The so-called battle of Ilaga, Muslim and Lumads happened in Alabel during Marcos Regime in 1974. Many Lumads and Muslim was killed and murdered by paramilitary groups called ilaga (Ilonggo term for rats).

Civilian fled and evacuated in Dadiangas (now General Santos) in order to survive from brutalities in Alabel while some transfer and went home to their place of origin in Visayan Islands.
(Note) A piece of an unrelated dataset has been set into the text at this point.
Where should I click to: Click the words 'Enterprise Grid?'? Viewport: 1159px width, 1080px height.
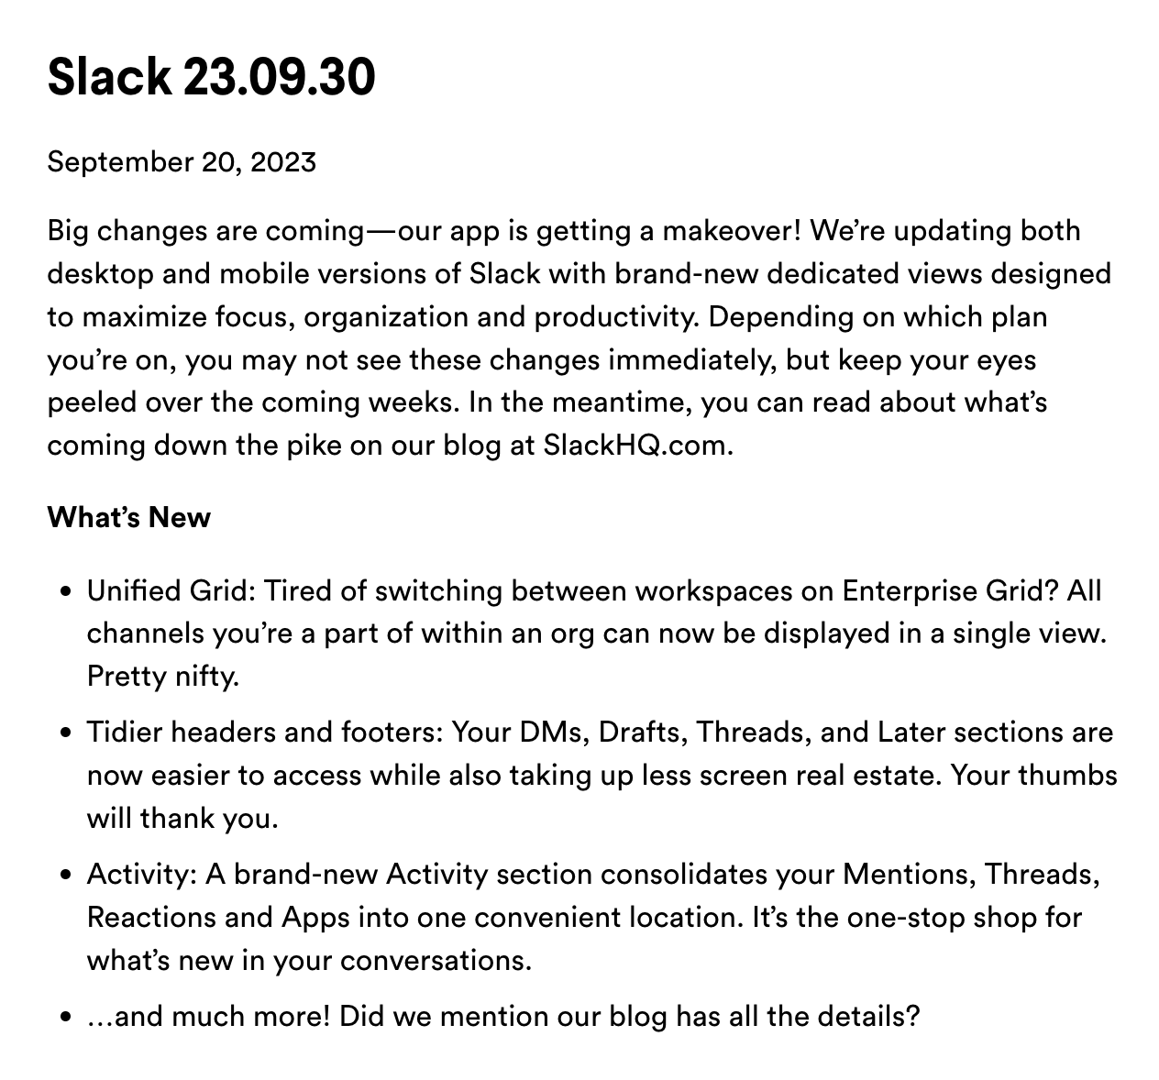point(949,590)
Sibugan Administration (1986-1998)
In 1986 EDSA Revolution, Mayor Alaba was replaced by Hernando L. Sibugan, the appointed mayor of the Ministry of Local Government and was elected to the same office in 1988 and 1992. Finally, Alabel was chosen the capital town of the newly created Sarangani Province by virtue of Republic Act No. 7228 on March 16, 1992, through the representation of James L. Chiongbian.

President Corazon Aquino landed in Barangay Spring in 1988 during her visit in South Cotabato. The President together with her team visited Mindanao to watch the solar eclipse. Astronomers and other tourists watched the said celestial phenomena.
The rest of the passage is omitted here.